So Operation Compass December 1940 - February 1941 in which Britain destroyed the Italian Tenth Army which had a numerical advantage over Britain of about 5:1 and where Britain took upwards of 120,000 Italian prisoners with many deaths and injuries on both sides, while nobody else was fighting Italy or Germany, doesn’t count?
The people who fought, were wounded and died in that conflict would be offended that their efforts and sacrifices don’t matter.
Barbarossa is irrelevant to the fact that only the British Commonwealth was fighting Germany, and Italy, up to mid-1941 when Barbarossa was launched (after the British Commonwealth had been fighting the Germans in North Africa, Greece and Crete). The USSR to that point had been happily carving up eastern Europe in deals with the Nazis, which gave the Soviets new territories without having to fight for them, never mind defending their homeland as the British had been since the outbreak of war and losing tens of thousands of civilians in Britain during that time.
I’m not ignoring the vastly greater military and civilian losses under far, far worse conditions endured in the USSR after Barbarossa, but they are irrelevant the fact that only Britain and its Commonwealth fought the existing Axis (Germany and Italy) alone to mid-1941. And if Britain hadn’t done that, and stopped Hitler executing his main aim of going eastwards until mid-1941, then the Soviets probably would have faced an earlier invasion with poorer prospects of defending the USSR successfully, or at least doing so at far greater cost than the awful, awful cost the Soviets endured after Barbarossa.
British Commonwealth:Japan troops in Malaya were roughly 2:1.
Factor in that British Commonwealth troops were in large numbers only base troops in their bases; were fragmented; were not always even adequately trained or led; lacked battle hardening of many opposing Japanese units; lacked mobility due to need to defend widely separated airfields; and had virtually no air cover or armour against Japan’s great superiority in both areas, and the numerical superiority on paper of British Commonwealth troops becomes meaningless.
The Japanese were better trained, better led, better planners, quicker to exploit battlefield advantages as they occurred, generally much better in battle tactics at all levels, better morale, more cohesive, and overall very much better than their British Commonwealth opponents. Add in Japan’s great air and armour advantages and Japan was bound to win.

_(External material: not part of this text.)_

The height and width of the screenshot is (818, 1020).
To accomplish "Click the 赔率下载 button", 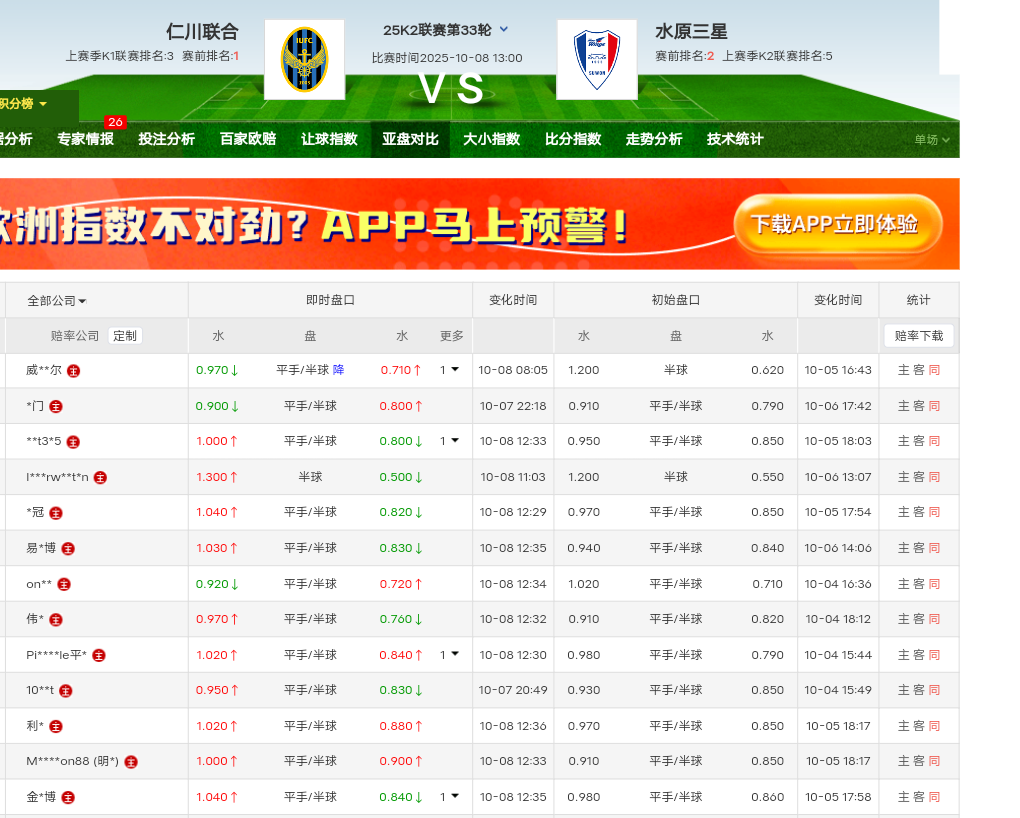I will pos(918,336).
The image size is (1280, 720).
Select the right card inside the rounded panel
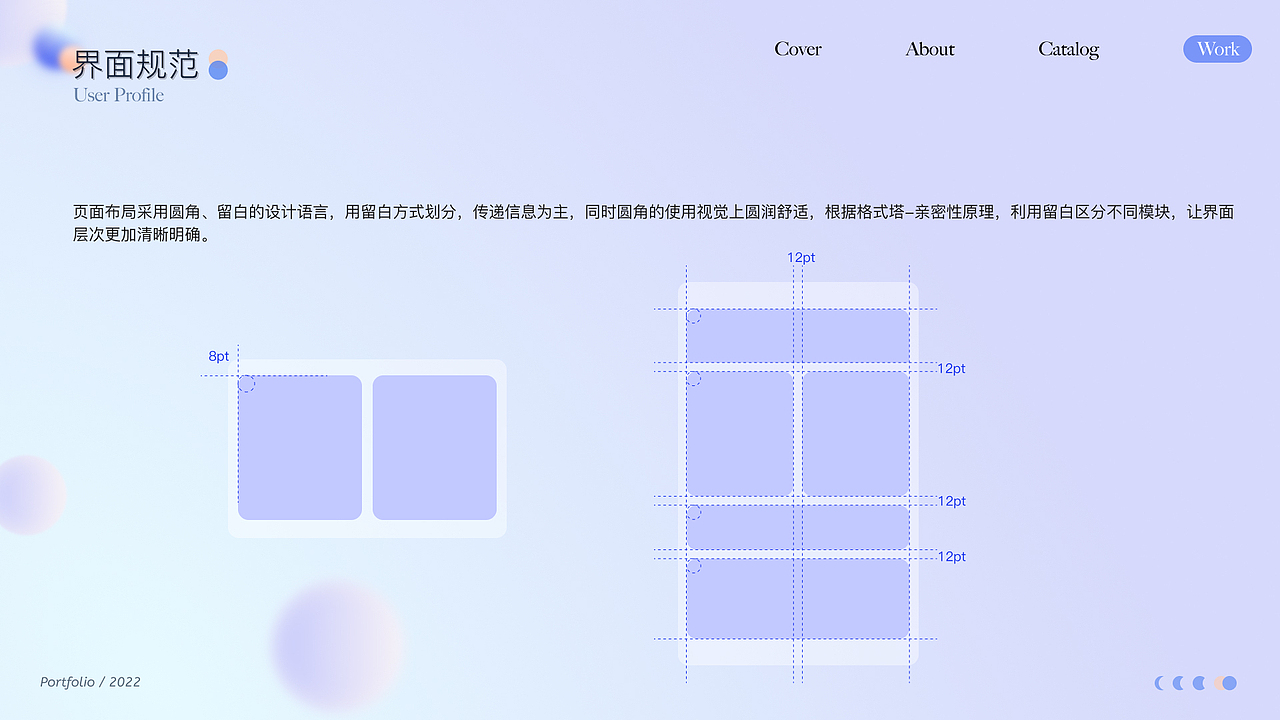434,447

Given those factors favouring Japan, you can’t disparage the British Commonwealth forces for losing to Japan in Malaya while disparaging the British Commonwealth forces who performed at least as well as the Japanese when the British Commonwealth forces defeated the numerically much superior Italian forces in North Africa.
Give credit where it is due, to the Japanese in Malaya (and everywhere else on land south of Vietnam up to January 1943) and to the British Commonwealth forces in North Africa up to mid-1941.